Bariess Gallery, “Accretion”, November 15 – December 15, 2012, solo exhibition
M. Oliver’s paintings of the last two years unfold in a slow and seductive progression, becoming ever more ethereal and nuanced in color even as they remain grounded in her own quirky vocabulary of line and shape. Part of the pleasure of this show is the way the artist lets the viewer into her process.
The first sizable work, “Earth with Fire”, appears to be a rather tightly controlled riff on a still life, an almost Cubist composition with quasi-recognizable subject matter (there are suggestions of a table, a fish, plates, and so on) whose boundaries never quite assume precise shape but melt into each other.
In subsequent paintings, the tinted ground takes over and assumes an ever greater force; I was enthralled by the way my eyes kept discovering gradations of tone that created a kind of pulse in what critics are fond of labeling “optical space.” Closer examination reveals the artist at work, scraping off areas of the canvas and amending her scribbled lexicon so that figures and ground are in different dialogues with each other. We’re always a little off balance here, but it’s a kind of pleasurable woozy in between sensation, like the space that exists between dreaming and waking.
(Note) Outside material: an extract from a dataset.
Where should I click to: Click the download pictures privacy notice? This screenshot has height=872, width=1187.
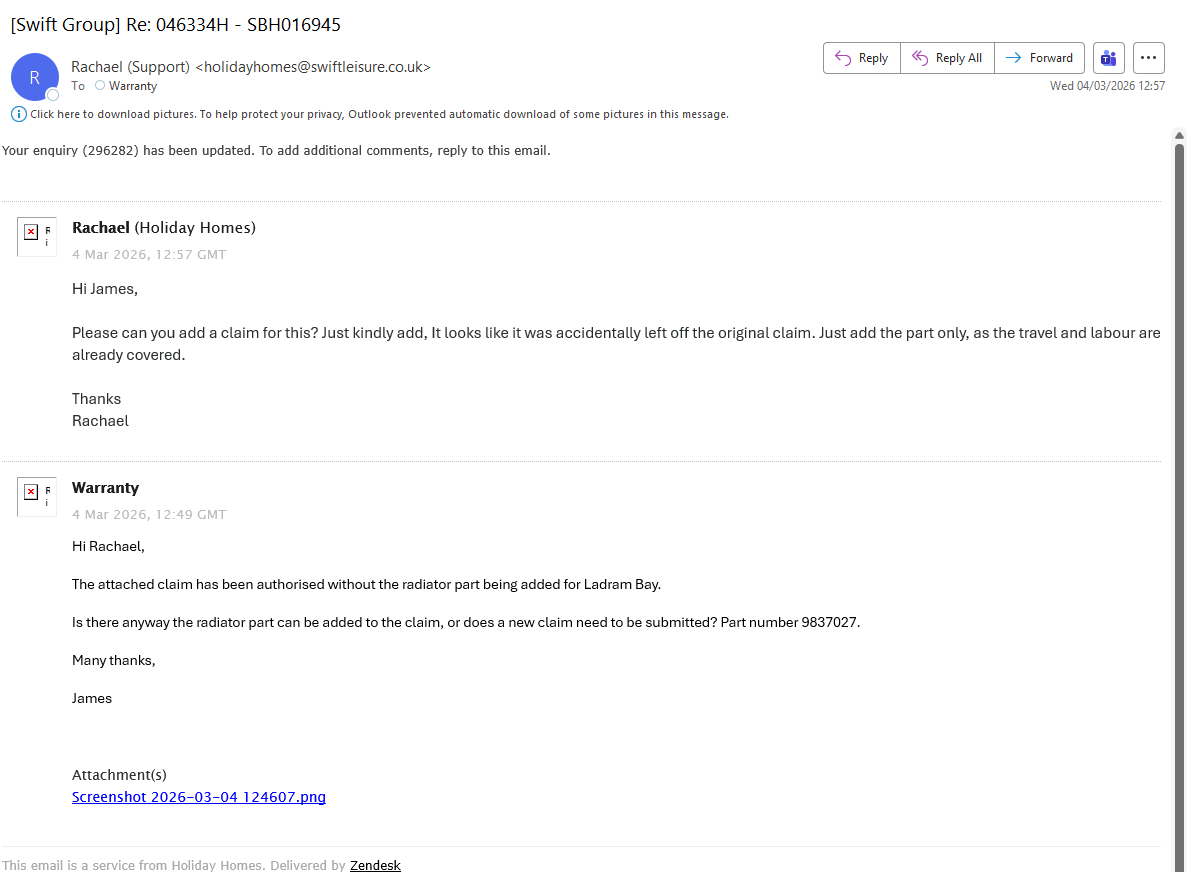[x=379, y=114]
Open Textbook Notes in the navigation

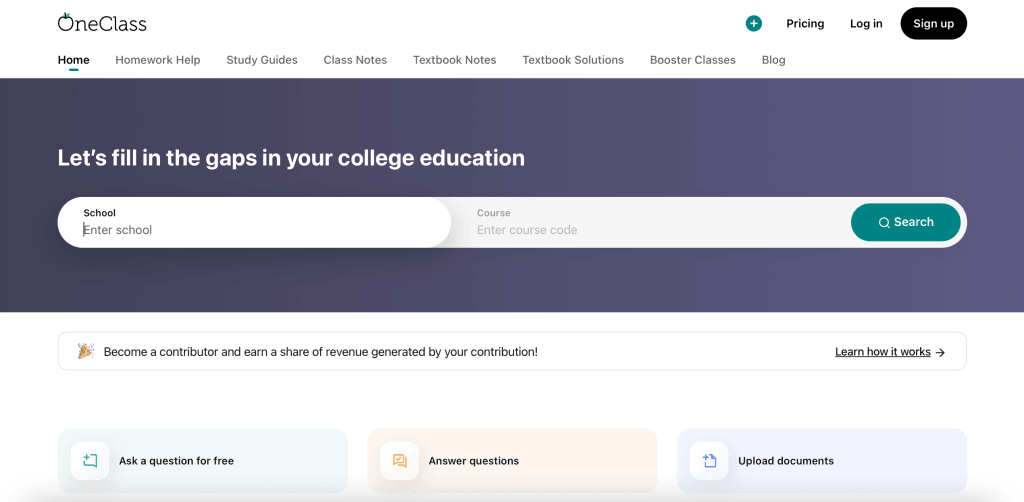coord(455,60)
Oliver has stated that her roots lie in Abstract Expressionism, and indeed her work partakes of some of the aspects of that movement: a love of spontaneity, obscure but suggestive imagery, and a certain painterly daring. Whether consciously or not, she also summons up allusions to earlier artists, notably Cy Twombly, Paul Klee, and Arshile Gorky. But like the best abstract painters, she finds a way to an imagery and a luminous contemplative cosmos that are all her own.